» WORK REQUEST: The answer must be a single number: the count of lines in the listing that hold the string "chevron".

» RECORDS SUPPLIED:

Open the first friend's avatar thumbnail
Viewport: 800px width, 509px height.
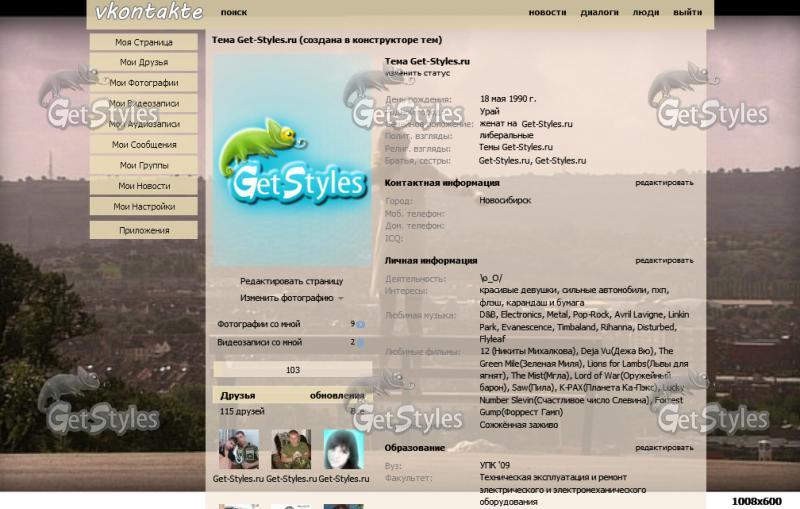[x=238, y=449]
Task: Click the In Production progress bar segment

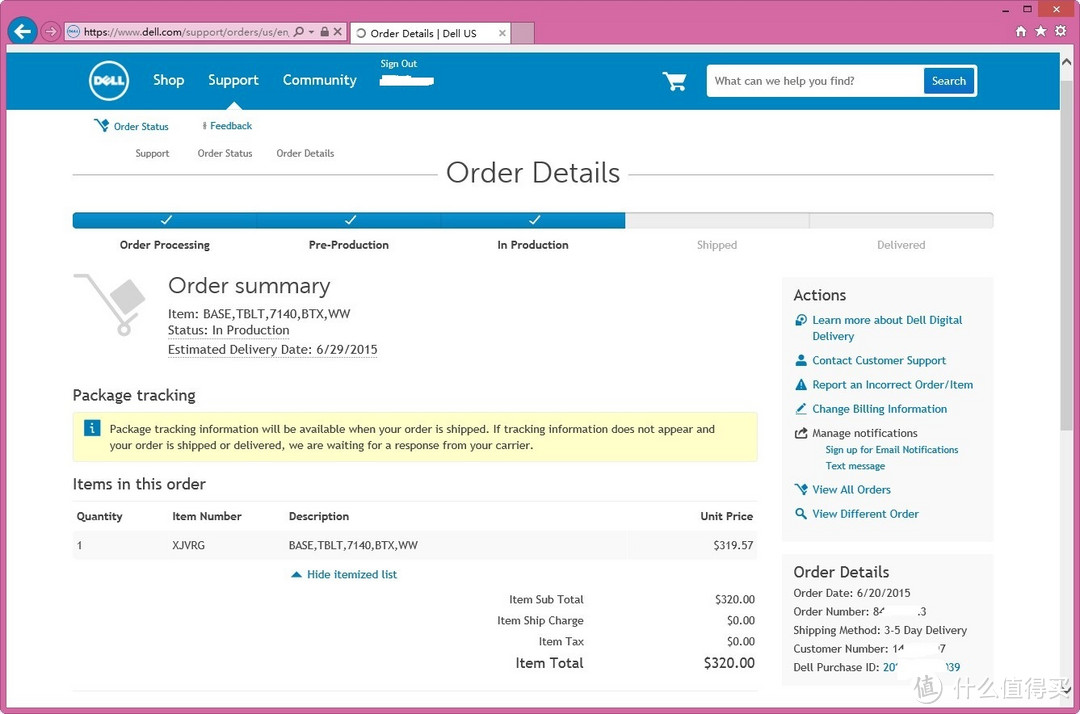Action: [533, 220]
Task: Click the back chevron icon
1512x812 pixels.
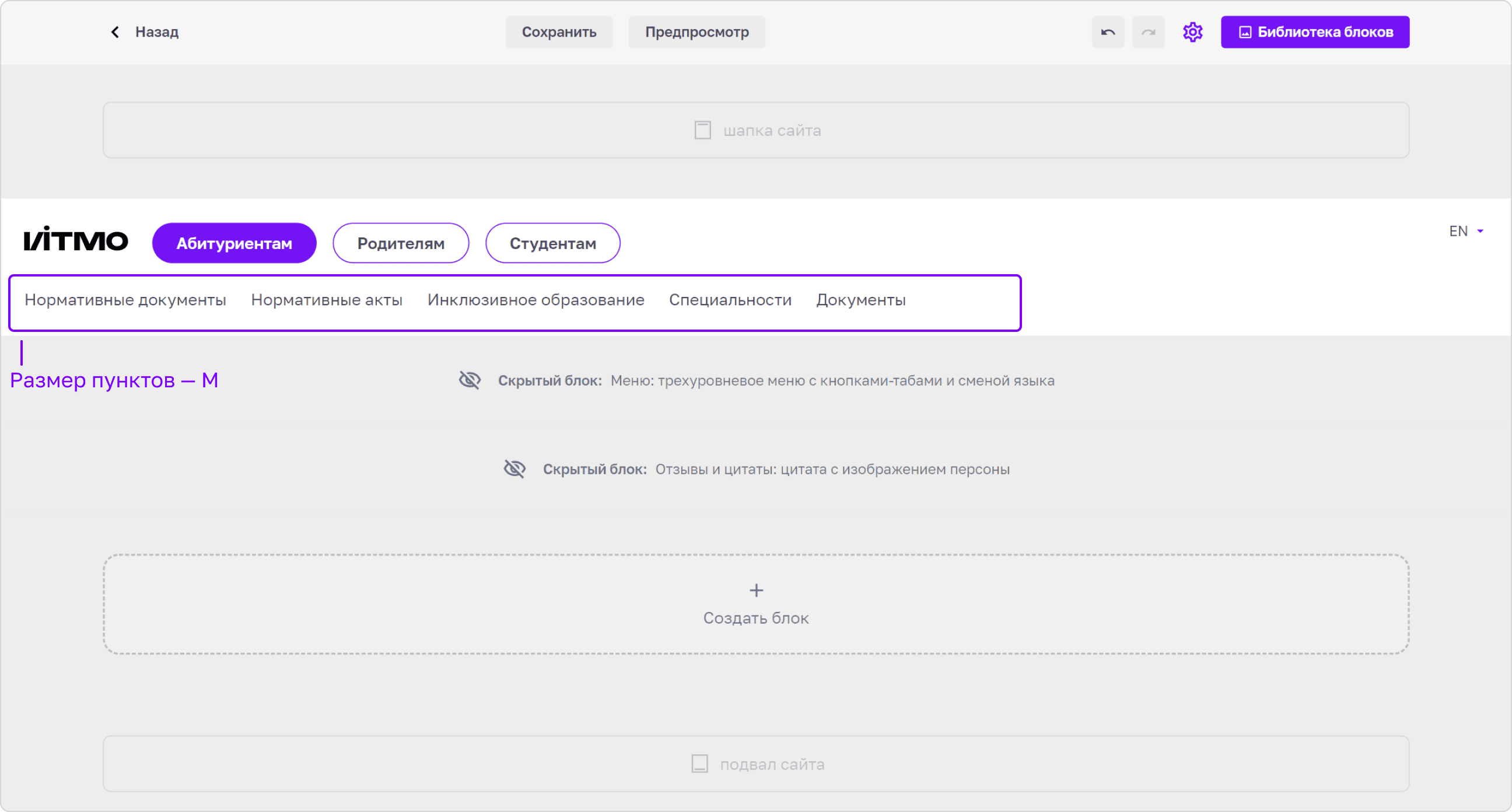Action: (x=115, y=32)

* * *

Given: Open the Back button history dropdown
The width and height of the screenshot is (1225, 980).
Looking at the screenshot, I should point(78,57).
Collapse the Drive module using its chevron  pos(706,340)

* * *

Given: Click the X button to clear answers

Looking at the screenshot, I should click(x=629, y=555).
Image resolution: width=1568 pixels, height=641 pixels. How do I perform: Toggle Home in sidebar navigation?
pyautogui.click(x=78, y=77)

» EXERCISE OUTPUT: 2